Pourquoi le Développement humain des femmes est si important pour vous ?
Francine Ntoumi: je pense qu’il n’est pas raisonnable de considérer que les potentiels de créativité des femmes qui représentent un peu plus de la moitié des populations du monde doivent être de quelque façon que ce soit marginalisé ou mis en jachère. Les femmes africaines ont un rôle majeur dans le développement de l’Afrique. Notre Continent va connaître dans les décennies qui viennent le défi de l’adéquation entre sa croissance démographique et sa croissance économique. J’ai une conscience aiguë de ce défi, car il ne faudrait pas que nos progrès en matière de mise en place d’infrastructures de formation, de recherche et d’emplois soient mangés par un développement incontrôlé ou incontrôlable de croissance démographie. Ce serait une grave erreur de ne pas penser à cela dès maintenant. Les femmes ont un rôle majeur à jouer en cette matière. Ce sont elles qui font les enfants et les éduquent. L’amélioration des conditions leurs propres accès à l’éducation, à la formation et à l’emploi ne pourra n’avoir que des bénéfices incalculables.

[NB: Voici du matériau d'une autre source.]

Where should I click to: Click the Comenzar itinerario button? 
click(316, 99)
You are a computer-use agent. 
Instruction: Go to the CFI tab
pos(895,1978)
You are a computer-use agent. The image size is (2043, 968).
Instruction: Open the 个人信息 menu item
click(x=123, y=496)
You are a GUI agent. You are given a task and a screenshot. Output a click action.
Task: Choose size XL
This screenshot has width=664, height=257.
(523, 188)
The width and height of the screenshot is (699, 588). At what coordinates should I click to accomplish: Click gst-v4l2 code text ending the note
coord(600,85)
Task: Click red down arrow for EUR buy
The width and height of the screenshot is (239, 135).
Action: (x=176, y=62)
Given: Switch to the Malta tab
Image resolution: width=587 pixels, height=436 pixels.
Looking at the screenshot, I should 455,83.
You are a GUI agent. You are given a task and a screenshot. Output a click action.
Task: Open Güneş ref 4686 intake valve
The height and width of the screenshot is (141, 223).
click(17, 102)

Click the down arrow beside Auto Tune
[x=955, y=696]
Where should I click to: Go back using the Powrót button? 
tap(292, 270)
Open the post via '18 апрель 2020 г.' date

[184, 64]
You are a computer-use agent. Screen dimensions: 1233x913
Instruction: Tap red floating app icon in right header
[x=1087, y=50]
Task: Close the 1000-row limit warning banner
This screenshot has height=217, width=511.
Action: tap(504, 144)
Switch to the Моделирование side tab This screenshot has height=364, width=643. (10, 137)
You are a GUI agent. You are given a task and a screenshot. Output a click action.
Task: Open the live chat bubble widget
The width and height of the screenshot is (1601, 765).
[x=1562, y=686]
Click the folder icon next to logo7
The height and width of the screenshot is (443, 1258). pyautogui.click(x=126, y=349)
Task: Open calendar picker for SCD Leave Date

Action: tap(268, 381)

Qu’est-ce qu’il faut craindre le plus en Afrique : le palus ou la COVID-19 ?
Francine Ntoumi: bien évidemment le paludisme, car c’est une très ancienne maladie qui ne cesse de bloquer le développement des pays endémiques. Il faut craindre que les efforts engagés ces 20 dernières années ne soient pas réduits ou perdus à cause de la COVID-19.
Quelle est votre plus grande fierté ?
Francine Ntoumi: la mise en place de la fondation congolaise pour la recherche Médicale (FCRM) qui est aujourd’hui une institution de recherche reconnue à l’international et qui fait un travail de qualité publié dans les meilleurs journaux scientifiques. Être une femme et avoir réussi ce défi est énorme.
Qu’est-ce que vous regrettez le plus ?
Francine Ntoumi: Que la recherche ne soit pas considérée comme il se doit dans mon pays.
Vos aspirations…
Francine Ntoumi: plus de jeunes gens (hommes et femmes) s’engagent dans les diverses disciplines.